[[ Records provided, beginning ]]

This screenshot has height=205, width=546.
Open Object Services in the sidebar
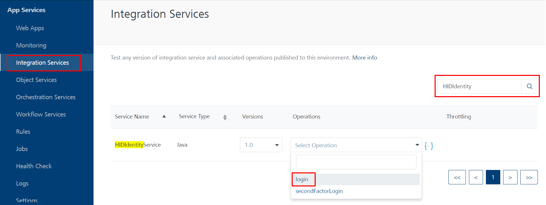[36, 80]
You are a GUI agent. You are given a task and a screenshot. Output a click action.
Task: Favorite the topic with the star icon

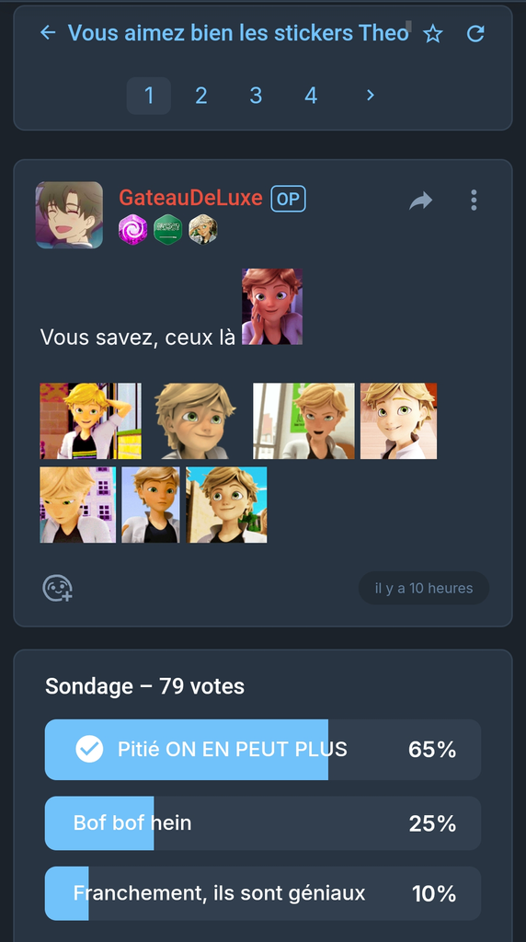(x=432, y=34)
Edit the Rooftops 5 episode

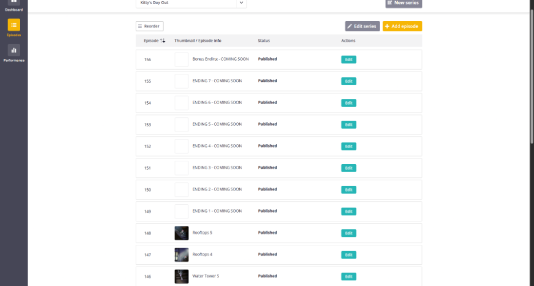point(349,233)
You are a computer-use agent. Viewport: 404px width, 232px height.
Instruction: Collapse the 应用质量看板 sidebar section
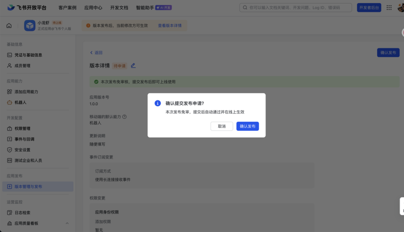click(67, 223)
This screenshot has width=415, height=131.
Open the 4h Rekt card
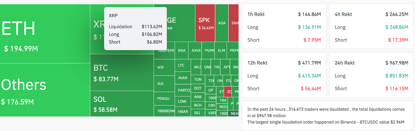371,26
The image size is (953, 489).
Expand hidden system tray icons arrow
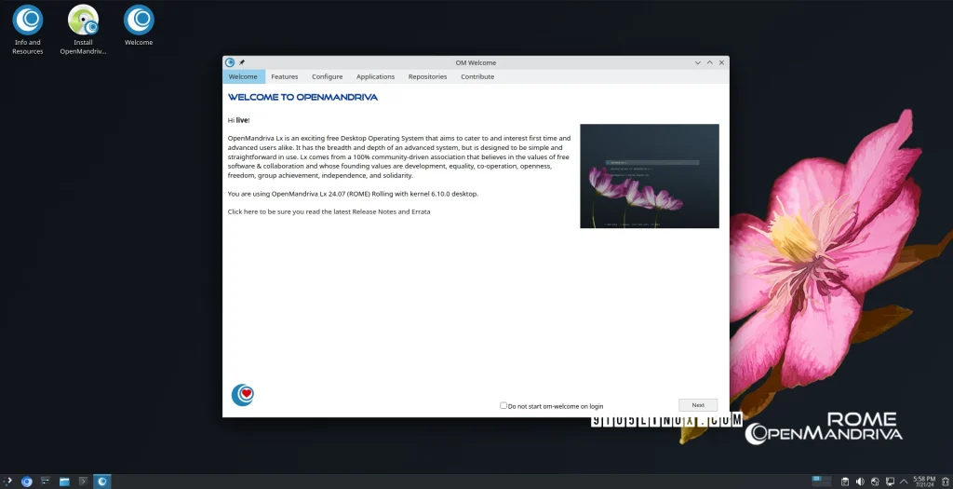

[[ Records provided, end ]]

Wherever the word "height" turns up in a line of the listing, that line counts; report the total as a lone number.

3